[Excerpts from a dataset]

------------------------------------------------------------------------

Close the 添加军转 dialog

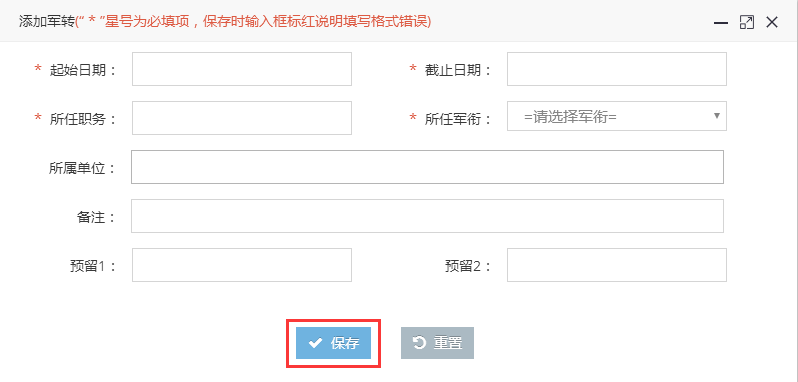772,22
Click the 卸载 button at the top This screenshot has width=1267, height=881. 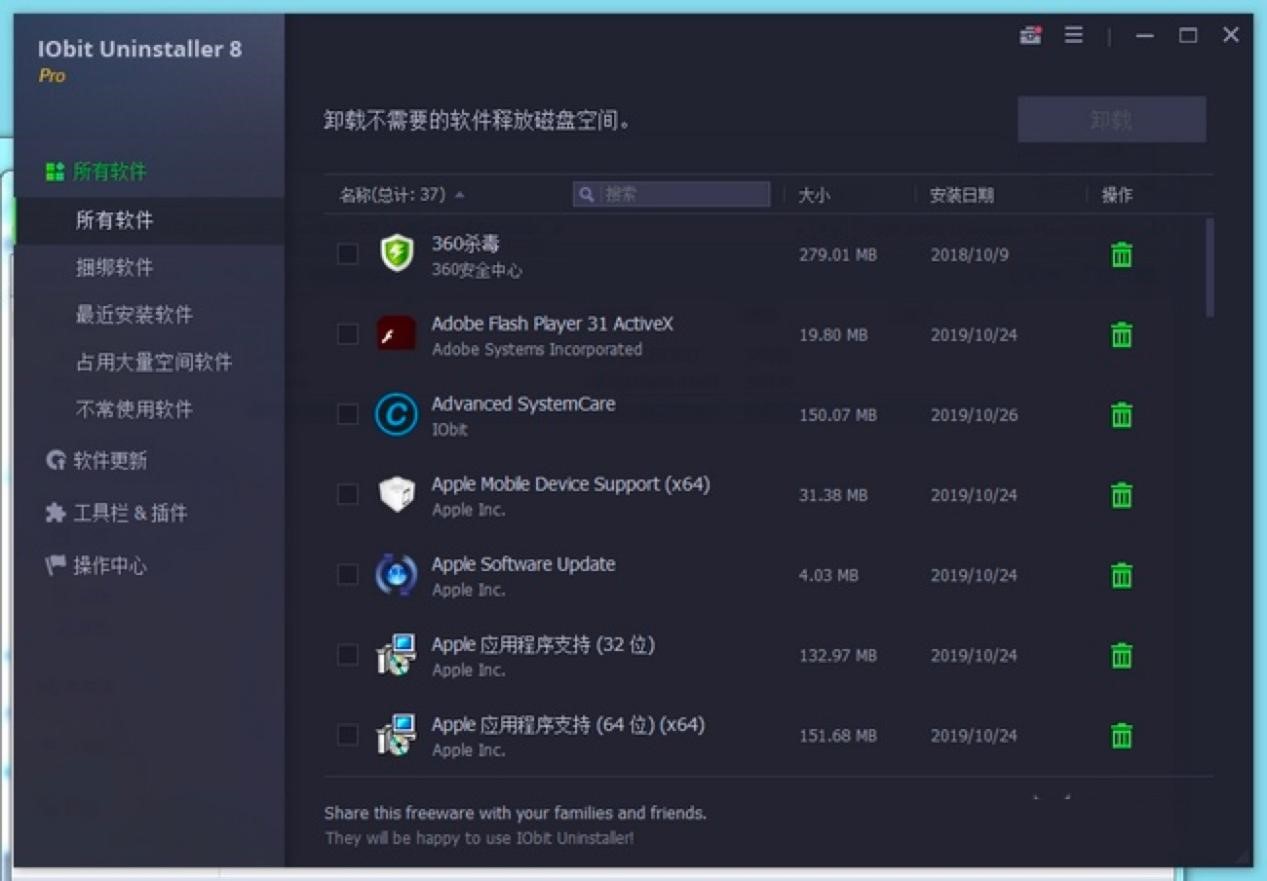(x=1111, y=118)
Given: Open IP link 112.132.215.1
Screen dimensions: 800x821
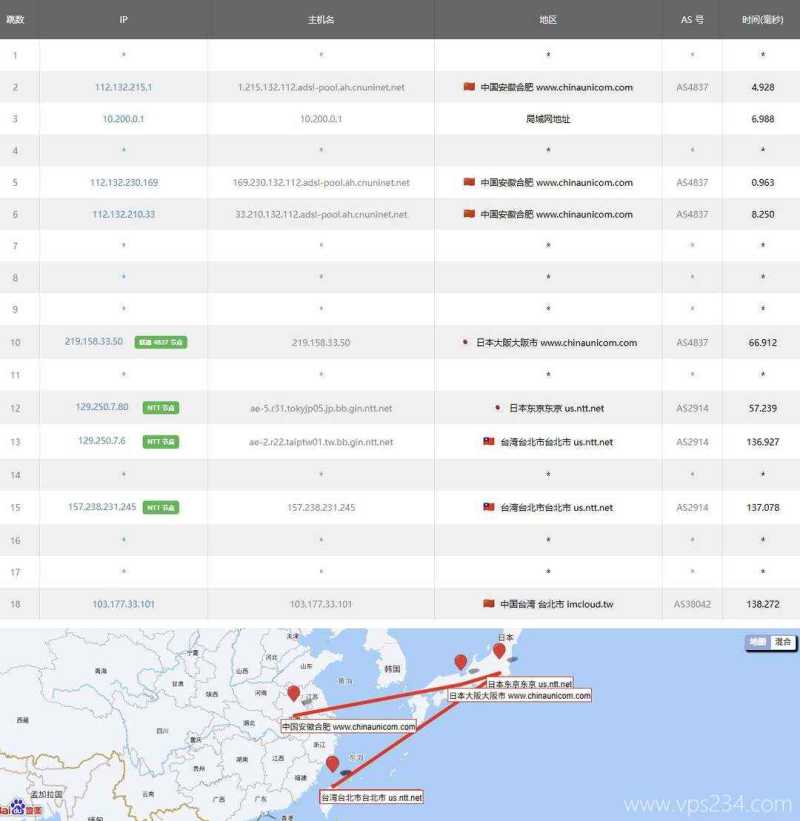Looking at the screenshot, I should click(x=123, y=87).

------------------------------------------------------------------------

[To do] Going from the line holding "Given: Open IP link 112.132.215.1" to the last line of the data above, reproduce every line exactly, both included, with the pictures omitted.

[Finished task]
Given: Open IP link 112.132.215.1
Screen dimensions: 800x821
Looking at the screenshot, I should click(x=123, y=87).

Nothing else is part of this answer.